Workers at the Alder Hills factory, which once had 46 staff, will be consulted over the planned closure.

The factory won a battle against the threat of closure in 2007 but has struggled for survival since, with unions claiming that councils could do more to help Remploy secure contracts.

Staff at the site yesterday had been told to refer callers to the company’s website.

Maria Miller, minister for disabled people, announced in a written statement that the Remploy board was planning to close 36 out of its 54 sites, making 1,752 people redundant – most of them workers with disabilities.

She said: “The government will reduce its current subsidy to Remploy from the beginning of the new financial year so that we cease funding factories which make significant losses year after year and restrict funding to those factories which might have a prospect of a viable future without government subsidy.”

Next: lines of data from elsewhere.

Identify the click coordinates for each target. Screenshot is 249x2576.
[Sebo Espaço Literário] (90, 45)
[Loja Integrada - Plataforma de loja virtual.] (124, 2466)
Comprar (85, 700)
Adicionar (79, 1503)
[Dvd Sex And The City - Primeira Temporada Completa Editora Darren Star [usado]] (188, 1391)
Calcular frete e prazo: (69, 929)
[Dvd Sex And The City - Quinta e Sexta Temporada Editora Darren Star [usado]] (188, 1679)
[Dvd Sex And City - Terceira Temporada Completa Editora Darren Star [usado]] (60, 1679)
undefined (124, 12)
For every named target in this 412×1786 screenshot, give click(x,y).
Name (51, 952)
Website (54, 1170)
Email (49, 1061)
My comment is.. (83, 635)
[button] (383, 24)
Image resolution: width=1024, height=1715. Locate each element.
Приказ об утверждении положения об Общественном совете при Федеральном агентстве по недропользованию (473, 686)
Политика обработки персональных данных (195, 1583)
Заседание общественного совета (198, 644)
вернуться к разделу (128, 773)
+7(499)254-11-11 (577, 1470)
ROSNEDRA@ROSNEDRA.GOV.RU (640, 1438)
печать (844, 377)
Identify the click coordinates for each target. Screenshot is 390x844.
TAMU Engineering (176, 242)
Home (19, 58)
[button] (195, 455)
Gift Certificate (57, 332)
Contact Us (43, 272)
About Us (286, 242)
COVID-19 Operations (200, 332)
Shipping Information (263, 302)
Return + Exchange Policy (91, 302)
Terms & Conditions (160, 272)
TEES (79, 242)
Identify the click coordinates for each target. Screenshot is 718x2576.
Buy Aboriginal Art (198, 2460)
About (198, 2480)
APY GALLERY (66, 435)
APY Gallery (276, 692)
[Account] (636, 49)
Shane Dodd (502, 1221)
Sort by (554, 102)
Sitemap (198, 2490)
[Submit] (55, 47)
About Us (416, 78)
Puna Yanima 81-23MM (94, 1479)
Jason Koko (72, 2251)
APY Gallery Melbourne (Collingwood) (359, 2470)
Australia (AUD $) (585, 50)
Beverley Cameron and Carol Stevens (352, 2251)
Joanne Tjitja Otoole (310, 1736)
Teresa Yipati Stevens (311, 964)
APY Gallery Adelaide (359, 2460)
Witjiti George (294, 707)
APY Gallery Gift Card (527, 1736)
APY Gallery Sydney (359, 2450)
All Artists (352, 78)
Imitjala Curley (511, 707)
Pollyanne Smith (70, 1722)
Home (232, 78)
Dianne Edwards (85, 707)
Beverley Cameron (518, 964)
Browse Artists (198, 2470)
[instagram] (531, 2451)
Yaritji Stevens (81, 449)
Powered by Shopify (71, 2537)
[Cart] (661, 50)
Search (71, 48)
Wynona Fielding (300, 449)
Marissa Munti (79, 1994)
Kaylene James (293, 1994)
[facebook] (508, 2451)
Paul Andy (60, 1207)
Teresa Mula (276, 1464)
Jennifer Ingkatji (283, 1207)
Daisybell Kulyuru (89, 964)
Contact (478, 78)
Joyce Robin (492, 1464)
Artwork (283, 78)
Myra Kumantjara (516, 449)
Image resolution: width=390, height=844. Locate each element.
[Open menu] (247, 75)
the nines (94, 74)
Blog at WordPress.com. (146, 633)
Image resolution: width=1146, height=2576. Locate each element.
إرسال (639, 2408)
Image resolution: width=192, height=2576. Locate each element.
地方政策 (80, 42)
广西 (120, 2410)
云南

She said the government-subsidised company would shortly begin consulting with unions on the proposed closures and compulsory redundancies.

The minister said savings from the decision would be used on “proven employment programmes” to benefit “many more” people with disabilities.

She said the government had assessed “very carefully” the needs of Remploy workers and the 6.9 million disabled people of working age who could benefit from greater employment support.

But Phil Davies, national officer of the GMB union, said: “This decision to sack 1,752 people in 36 factories across the country is one of the worst decisions that this discredited coalition government has taken since coming to office.

“Thousands of disabled workers will now pay with their jobs for the incompetence of this government and other public sector bodies that didn’t take advantage of EU procurement rules that allow supported manufacturing jobs for disabled workers.”

Last month, the Daily Echo reported how the future of another sheltered employer for people with disabilities was in doubt.

Bournemouth council said it could not afford to continue a £500,000-a-year subsidy to the Dorset Enterprises factory in Elliott Road, Bournemouth, which employs 22 people, 18 of whom have disabilities.